## RAW DATA
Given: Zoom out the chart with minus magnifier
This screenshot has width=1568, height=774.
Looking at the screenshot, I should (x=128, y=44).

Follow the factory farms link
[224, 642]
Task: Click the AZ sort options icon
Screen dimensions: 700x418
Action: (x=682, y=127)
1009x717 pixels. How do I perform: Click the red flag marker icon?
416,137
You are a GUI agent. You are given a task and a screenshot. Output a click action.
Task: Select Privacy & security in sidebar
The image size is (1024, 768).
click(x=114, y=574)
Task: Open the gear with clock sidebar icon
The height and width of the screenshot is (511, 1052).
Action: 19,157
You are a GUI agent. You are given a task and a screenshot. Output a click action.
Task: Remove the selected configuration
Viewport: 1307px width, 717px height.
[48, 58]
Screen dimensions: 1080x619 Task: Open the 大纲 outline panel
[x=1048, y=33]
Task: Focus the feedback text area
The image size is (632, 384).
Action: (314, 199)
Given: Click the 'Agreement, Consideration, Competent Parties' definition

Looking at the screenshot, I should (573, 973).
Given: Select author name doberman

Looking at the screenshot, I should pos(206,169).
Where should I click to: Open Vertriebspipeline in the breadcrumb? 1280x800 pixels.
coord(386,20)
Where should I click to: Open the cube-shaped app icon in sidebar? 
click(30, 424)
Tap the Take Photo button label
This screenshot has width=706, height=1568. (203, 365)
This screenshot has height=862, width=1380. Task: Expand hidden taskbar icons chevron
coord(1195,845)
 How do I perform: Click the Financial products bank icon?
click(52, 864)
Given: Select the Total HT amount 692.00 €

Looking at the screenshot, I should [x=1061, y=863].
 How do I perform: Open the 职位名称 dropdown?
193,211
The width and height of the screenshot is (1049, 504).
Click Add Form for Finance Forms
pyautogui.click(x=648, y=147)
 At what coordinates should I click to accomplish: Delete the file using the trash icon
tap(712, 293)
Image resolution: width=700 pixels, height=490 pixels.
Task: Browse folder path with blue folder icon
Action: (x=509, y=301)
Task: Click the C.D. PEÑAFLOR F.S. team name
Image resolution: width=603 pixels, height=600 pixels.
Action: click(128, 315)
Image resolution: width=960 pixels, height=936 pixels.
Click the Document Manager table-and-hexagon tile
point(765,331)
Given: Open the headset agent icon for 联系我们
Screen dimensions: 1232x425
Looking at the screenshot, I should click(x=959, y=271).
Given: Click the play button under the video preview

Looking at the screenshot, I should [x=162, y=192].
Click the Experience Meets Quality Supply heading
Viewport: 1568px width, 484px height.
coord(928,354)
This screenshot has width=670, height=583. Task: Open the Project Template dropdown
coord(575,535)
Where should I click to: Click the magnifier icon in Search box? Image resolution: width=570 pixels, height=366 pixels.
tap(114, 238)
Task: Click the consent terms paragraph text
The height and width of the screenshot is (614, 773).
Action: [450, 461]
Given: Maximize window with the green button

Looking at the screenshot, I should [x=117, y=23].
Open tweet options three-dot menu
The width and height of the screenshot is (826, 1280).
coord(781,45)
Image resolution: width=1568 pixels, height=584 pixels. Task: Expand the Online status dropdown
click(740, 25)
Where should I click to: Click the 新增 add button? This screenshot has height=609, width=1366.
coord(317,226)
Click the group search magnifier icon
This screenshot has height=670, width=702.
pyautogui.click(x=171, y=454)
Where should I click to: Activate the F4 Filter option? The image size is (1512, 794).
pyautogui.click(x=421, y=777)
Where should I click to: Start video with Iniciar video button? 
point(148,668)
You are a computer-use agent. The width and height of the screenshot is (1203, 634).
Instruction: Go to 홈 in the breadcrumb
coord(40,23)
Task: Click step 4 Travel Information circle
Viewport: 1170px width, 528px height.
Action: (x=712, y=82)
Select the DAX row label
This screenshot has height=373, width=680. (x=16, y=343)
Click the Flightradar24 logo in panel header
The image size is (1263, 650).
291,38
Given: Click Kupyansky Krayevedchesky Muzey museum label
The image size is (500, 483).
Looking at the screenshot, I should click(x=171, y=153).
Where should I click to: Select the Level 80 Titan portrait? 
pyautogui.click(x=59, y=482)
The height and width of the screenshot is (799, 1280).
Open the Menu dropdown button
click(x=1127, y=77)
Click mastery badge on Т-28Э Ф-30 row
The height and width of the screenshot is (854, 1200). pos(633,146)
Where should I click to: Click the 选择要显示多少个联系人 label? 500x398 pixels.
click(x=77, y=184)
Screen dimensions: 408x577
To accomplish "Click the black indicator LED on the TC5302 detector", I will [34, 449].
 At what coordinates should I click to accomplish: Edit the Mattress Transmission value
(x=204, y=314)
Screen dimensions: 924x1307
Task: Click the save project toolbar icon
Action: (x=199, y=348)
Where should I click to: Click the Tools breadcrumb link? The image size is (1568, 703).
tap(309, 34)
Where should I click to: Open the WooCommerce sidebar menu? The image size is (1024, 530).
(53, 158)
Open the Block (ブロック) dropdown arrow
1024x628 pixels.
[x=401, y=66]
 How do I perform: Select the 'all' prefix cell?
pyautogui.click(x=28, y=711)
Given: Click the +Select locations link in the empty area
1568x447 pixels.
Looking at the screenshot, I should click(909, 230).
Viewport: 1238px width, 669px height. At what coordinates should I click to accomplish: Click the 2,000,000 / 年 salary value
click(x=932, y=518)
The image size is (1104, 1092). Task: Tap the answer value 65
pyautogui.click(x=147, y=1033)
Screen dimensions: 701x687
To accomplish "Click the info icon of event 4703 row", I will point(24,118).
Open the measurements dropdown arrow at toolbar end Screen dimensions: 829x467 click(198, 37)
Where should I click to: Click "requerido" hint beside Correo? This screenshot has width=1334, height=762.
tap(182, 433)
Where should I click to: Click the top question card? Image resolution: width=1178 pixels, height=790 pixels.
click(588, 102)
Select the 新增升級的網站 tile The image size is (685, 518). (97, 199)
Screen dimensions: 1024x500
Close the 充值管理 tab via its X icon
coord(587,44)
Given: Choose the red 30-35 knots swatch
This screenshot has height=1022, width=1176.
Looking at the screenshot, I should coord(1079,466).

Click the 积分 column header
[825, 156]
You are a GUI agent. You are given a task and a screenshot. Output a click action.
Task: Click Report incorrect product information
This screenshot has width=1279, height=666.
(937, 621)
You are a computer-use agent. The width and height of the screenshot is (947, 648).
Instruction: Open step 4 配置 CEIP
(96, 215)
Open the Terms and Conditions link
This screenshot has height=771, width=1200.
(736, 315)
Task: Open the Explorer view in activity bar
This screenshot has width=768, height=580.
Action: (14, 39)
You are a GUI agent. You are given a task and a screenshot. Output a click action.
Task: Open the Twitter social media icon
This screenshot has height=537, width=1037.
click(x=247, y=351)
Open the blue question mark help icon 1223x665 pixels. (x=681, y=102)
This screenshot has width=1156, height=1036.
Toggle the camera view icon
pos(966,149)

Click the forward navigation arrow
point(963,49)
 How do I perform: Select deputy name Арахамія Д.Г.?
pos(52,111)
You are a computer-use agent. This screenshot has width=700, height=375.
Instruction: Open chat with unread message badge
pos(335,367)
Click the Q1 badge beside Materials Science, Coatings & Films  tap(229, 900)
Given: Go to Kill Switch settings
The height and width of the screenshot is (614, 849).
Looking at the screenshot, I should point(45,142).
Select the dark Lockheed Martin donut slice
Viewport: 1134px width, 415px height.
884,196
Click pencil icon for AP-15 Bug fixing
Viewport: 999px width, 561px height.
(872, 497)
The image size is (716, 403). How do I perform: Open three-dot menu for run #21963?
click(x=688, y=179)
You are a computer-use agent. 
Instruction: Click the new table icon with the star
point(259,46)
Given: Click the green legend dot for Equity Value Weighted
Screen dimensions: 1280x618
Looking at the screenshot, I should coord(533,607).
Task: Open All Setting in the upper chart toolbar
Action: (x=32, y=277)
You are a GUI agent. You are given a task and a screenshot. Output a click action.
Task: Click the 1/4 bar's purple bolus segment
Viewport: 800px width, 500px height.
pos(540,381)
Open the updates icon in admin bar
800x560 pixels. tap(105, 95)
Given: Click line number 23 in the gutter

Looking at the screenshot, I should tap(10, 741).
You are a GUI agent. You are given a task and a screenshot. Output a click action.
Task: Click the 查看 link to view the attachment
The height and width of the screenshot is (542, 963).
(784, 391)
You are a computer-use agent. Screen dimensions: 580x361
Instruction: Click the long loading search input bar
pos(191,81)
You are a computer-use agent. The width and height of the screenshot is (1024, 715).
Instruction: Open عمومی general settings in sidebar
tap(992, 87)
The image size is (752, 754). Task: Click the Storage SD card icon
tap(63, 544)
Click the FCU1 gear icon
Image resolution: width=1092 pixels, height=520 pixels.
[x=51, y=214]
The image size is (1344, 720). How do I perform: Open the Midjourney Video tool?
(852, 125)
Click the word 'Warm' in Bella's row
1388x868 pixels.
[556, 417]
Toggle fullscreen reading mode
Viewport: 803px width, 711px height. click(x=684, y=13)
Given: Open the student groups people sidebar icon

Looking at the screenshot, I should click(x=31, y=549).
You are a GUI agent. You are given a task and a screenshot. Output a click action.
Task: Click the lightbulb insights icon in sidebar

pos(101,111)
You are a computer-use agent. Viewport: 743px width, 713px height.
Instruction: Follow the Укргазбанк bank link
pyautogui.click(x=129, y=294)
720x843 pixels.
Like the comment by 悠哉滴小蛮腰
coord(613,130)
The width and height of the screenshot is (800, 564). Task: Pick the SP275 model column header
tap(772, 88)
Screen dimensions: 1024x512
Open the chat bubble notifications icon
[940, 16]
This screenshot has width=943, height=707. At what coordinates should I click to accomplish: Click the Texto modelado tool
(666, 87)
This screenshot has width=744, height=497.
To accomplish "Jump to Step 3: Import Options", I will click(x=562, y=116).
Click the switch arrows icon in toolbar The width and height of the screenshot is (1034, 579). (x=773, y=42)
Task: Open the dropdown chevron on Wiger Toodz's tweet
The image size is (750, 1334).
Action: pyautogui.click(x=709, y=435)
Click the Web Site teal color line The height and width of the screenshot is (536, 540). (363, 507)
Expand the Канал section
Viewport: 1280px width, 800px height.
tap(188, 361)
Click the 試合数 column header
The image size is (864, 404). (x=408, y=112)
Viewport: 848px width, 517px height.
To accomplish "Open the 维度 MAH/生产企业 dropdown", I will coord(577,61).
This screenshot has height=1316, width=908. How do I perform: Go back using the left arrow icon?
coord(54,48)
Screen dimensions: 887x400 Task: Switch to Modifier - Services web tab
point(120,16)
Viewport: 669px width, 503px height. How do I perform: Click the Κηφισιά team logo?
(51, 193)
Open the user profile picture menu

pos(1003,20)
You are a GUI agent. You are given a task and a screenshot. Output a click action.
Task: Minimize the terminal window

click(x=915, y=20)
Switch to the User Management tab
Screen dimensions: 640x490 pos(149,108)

## PROBLEM DETAILS
Whenever the word "computer" shows up in a line of the entries, copy that line.

## RESPONSE
You are a computer-use agent. The width and height of the screenshot is (1203, 634).
You are a computer-use agent. The width and height of the screenshot is (947, 648).
You are a computer-use agent. This screenshot has width=700, height=375.
You are a computer-use agent. 
You are a computer-use agent. Screen dimensions: 580x361
You are a computer-use agent. The width and height of the screenshot is (1024, 715).
You are a computer-use agent. Viewport: 743px width, 713px height.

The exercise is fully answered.